### TASK INSTRUCTIONS
Write the data below out again, exactly as each line reads.

[Collected data]
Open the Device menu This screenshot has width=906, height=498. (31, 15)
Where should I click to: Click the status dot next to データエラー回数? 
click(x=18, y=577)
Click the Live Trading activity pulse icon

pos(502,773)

### WORKED SOLUTION
Open the Device menu This screenshot has width=906, height=498. (31, 15)
Where should I click to: Click the status dot next to データエラー回数? 
click(x=18, y=577)
Click the Live Trading activity pulse icon

pos(502,773)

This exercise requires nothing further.